Mais une fois encore, elle se heurte aux redoutables mollahs traditionnalistes.
A l'un des principaux, qui lui est farouchement opposé, elle adresse une lettre
expliquant les enseignements du Bab. Le messager est battu. Elle projette alors
de se rendre à Téhéran, auprès du Shah mais, un mollah a secrètement informé
son père qu'elle déshonore sa famille par sa conduite. Un de ses frères arrive
à Hamadan avec mission de la ramener à Qazvin. Elle obéit, renvoie en Iraq la
plupart de ses compagnons, ne gardant avec elle que les plus proches, et regagne
sa ville. natale Nouveau scandale.

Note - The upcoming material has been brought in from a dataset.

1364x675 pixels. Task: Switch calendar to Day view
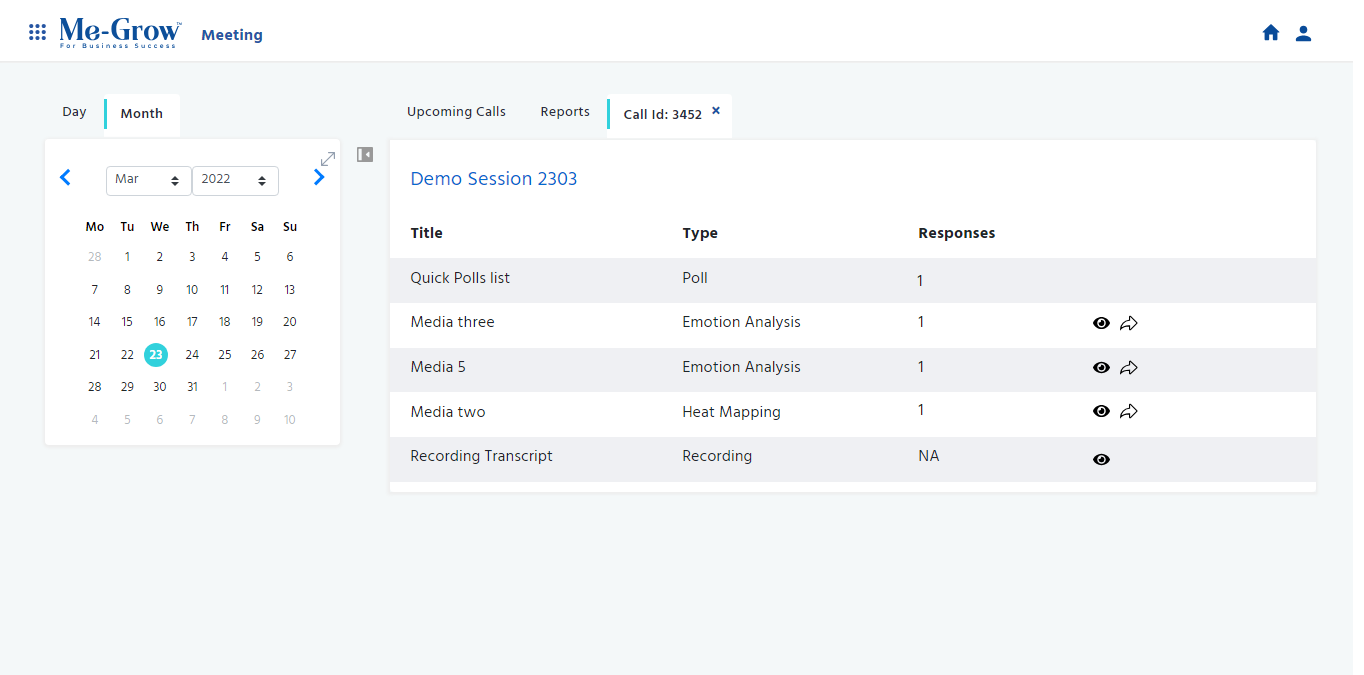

Elle s'y installe chez son père, et refuse
d'aller habiter chez son mari. "Répondez à mon arrogant et présomptueux parent,
dit-elle aux émissaires qu'il lui a envoyés, que s'il avait vraiment voulu être
mon compagnon fidèle, il se serait hâté de venir à ma rencontre à Karbela et
aurait, à pied, guidé mon cheminement pendant tout le voyage jusqu'à Qazvin.

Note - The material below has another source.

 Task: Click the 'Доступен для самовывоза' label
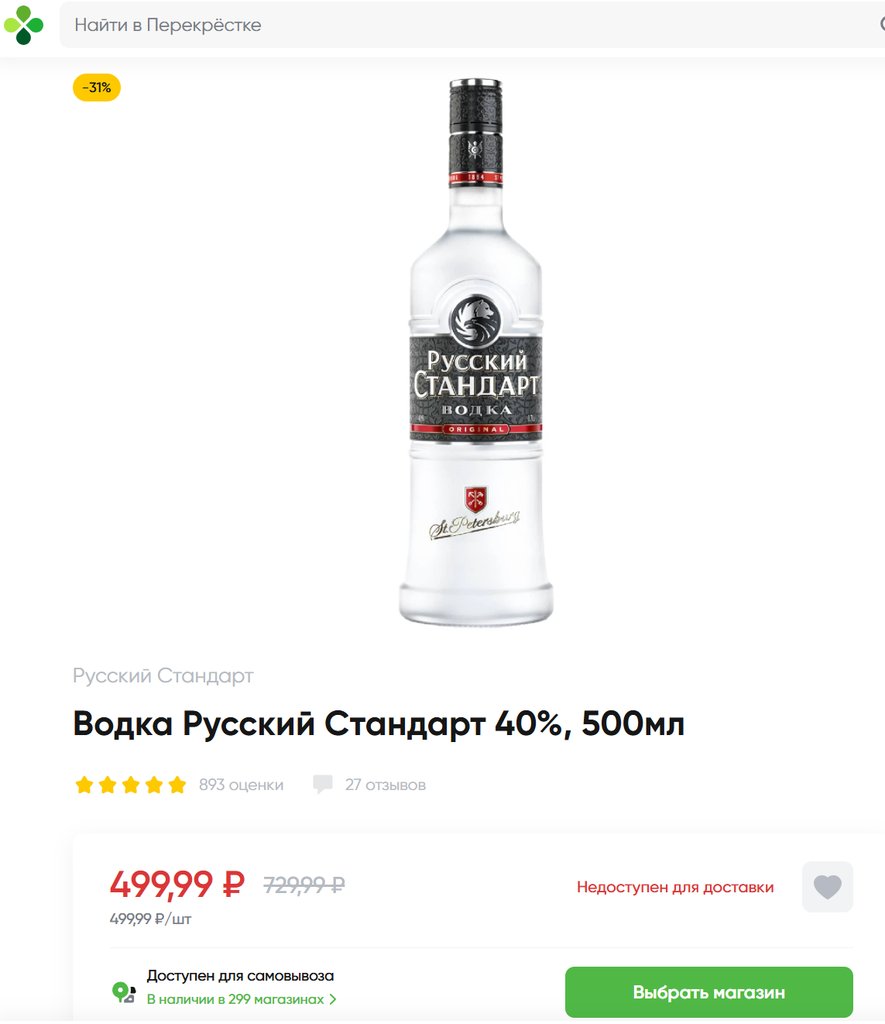pyautogui.click(x=240, y=976)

Je l'aurais, durant ce voyage, tiré de son sommeil de négligence et je lui aurais
montré la voie de la vérité Mais il ne devait pas en être ainsi. Trois années
se sont écoulées depuis notre séparation. Ni dans ce monde, ni dans le prochain,
je ne pourrai jamais le fréquenter. Je l'ai exclu pour toujours de ma vie."
Avait-on jamais vu une femme renier ainsi l'époux qui lui avait été imposé?
Mari et beau-père ne s'y trompèrent pas. Le chemin du libre-arbitre au féminin
était ouvert.
Peu après, dans la ville, un disciple de Cheikh Ahmad fut condamné comme hérétique,
dépouillé de ses biens, mal mené et battu par la populace avant d'être expulsé
de la ville sur ordre du beau-père de Tahereh, l'intransigeant Mollah Taqi.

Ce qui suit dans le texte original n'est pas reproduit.